Мы увидели его прежде, нежели армия, ибо ему ехать туда через Кенигсберг надлежало. Нельзя изобразить, с каким любопытством мы его дожидались и с какими особыми чувствиями смотрели на него, расхаживающего пешком по нашему городу. Старичок седенький, маленький, простенький, в белом ландмилицком кафтане, без всяких дальних украшений и без всех пышностей, ходил он по улицам и не имел за собою более двух или трех человек в последствии.[183] Привыкнувшим к пышностям и великолепиям в командирах, чудно нам сие и удивительно казалось, и мы не понимали, как такому простенькому и по всему видимому ничего не значащему старичку можно было быть главным командиром толь великой армии, какова была наша, и предводительствовать ею против такого короля, который удивлял всю Европу своим мужеством, храбростию, проворством и знанием военного искусства. Он казался нам сущею курочкою, и никто не только надеждою ласкаться, но и мыслить того не отваживался, чтоб мог он учинить что-нибудь важное, столь мало обещивал нам его наружный вид и все его поступки. Генерал наш хотел было по обыкновению своему угостить его великолепным пиром, но он именно востребовал, чтоб ничего особливого для его предпринимаемо не было, и хотел доволен быть наипростейшим угощением и обедом. А сие и было причиною, что проезд его через наш город был нимало не знаменит и столь не громок, что несмотря хотя он был у нас два дня и исходил пешком почти все улицы, но большая половина города и не знала о том, что он находился в стенах оного. Он и поехал от нас столь же просто, как и приехал, и мы все проводили его хотя с усердным желанием, чтоб он счастливее был искусного Фермера, но с сердцами весьма унылыми и не имеющими никакой надежды, – столь невеликое и невыгодное мнение мы об нем имели.

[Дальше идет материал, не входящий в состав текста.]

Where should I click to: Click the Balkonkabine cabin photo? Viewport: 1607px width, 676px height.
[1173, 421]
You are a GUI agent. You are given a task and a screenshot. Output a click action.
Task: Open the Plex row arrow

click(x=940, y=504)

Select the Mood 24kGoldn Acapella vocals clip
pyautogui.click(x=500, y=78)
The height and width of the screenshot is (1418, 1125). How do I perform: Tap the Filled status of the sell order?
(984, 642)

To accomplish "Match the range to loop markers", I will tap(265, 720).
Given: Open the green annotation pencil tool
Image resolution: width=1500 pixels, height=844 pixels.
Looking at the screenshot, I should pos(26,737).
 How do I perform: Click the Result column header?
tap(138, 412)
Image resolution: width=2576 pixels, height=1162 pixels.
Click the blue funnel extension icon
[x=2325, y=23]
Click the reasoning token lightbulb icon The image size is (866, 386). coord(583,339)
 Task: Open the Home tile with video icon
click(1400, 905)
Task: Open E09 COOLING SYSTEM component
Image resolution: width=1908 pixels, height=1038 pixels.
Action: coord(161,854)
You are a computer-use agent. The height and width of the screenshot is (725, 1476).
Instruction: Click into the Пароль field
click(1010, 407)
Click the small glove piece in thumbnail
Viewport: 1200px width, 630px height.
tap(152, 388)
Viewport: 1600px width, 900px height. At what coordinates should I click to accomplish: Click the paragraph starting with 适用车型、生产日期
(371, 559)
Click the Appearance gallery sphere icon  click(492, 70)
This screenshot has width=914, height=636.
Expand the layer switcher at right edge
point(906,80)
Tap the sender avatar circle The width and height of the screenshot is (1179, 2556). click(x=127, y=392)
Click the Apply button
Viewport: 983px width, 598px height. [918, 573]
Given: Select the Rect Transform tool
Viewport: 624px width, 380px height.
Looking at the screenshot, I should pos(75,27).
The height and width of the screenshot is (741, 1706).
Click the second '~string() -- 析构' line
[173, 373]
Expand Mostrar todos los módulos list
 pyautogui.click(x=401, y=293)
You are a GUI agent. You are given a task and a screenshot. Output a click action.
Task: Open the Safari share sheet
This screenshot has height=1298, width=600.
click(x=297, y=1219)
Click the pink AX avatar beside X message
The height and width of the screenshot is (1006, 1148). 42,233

По отбытии сего нового начальника принялись мы за свои прежние дела и упражнения: генерал – за свои разъезды по гостям и частые посещения своей графини Кейзерлингши, канцелярские наши – за свои бумаги, писанья и дела, а я – за свои переводы, читанье, рисованье и другие любопытные дела и упражнения. Охота к ним увеличивалась во мне со дня на день, а особливо с того времени, как случилось мне однажды побывать в доме у одного старичка, прусского отставного полковника, великого охотника до наук и до всяких рукоделий и художеств. Тут-то в первый еще раз случилось мне видеть, как живут сего рода люди и каково у них в домах бывает чисто и прибористо. Старичка сего удавалось мне видеть уже давно, и я не один раз встречался с ним на улице, ибо он живал в одной со мной улице и нередко хаживал мимо моих окон. Но мне и на ум никогда не приходило, чтоб был он столь великим любителем наук и художеств, как узнал я после, а дивился я только всякий раз его странному одеянию и походке. При всей старости своей был он всегда так чопорен и свеж, как бы лет в сорок, и какая бы погода ни была, но всегда видал я его в шляпе, всегда напудренным, в странном паричке, и всегда в старинном прусском мундире с долгими и ситами набитыми[184] широкими полами, из которых одну носил он всегда приподнятую левою рукою и приложенною плоскостию своею к животу. Самым сим странным обыкновением своим и отличался он от всех прочих людей и делался приметным, и как никто не знал и сказать мне не мог, для чего б он полою своею всегда живот прикрывал, то и почитал я его каким-нибудь чудаком или сумасшедшим. Однако, побывав у него, мысли свои об нем весьма переменил и инако стал думать.
Случилось сие ненарочным образом. Однажды повстречался я с ним не один, а идучи вместе с помянутым господином Орловым, графом Швериным и еще одним нашим поручиком, человеком богатым и также весьма любопытным и великим охотником до наук, называющимся Федором Богдановичем Пассеком. Господам сим был он более знаком, нежели мне, а особливо графу Шверину. Сей последний не успел его завидеть, как, протягивая ему руку, возопил:
– Ах, господин полковник! Милая, любезная старина! Все ли вы находитесь еще в добром здоровье? Так давно уже об вас не слыхать, – продолжал он, пожимая ему руку. – Все ли вы еще живы? Все ли по-прежнему упражняетесь в своих хитростях и искусствах? В добром ли здоровье все ваши машины и инструменты?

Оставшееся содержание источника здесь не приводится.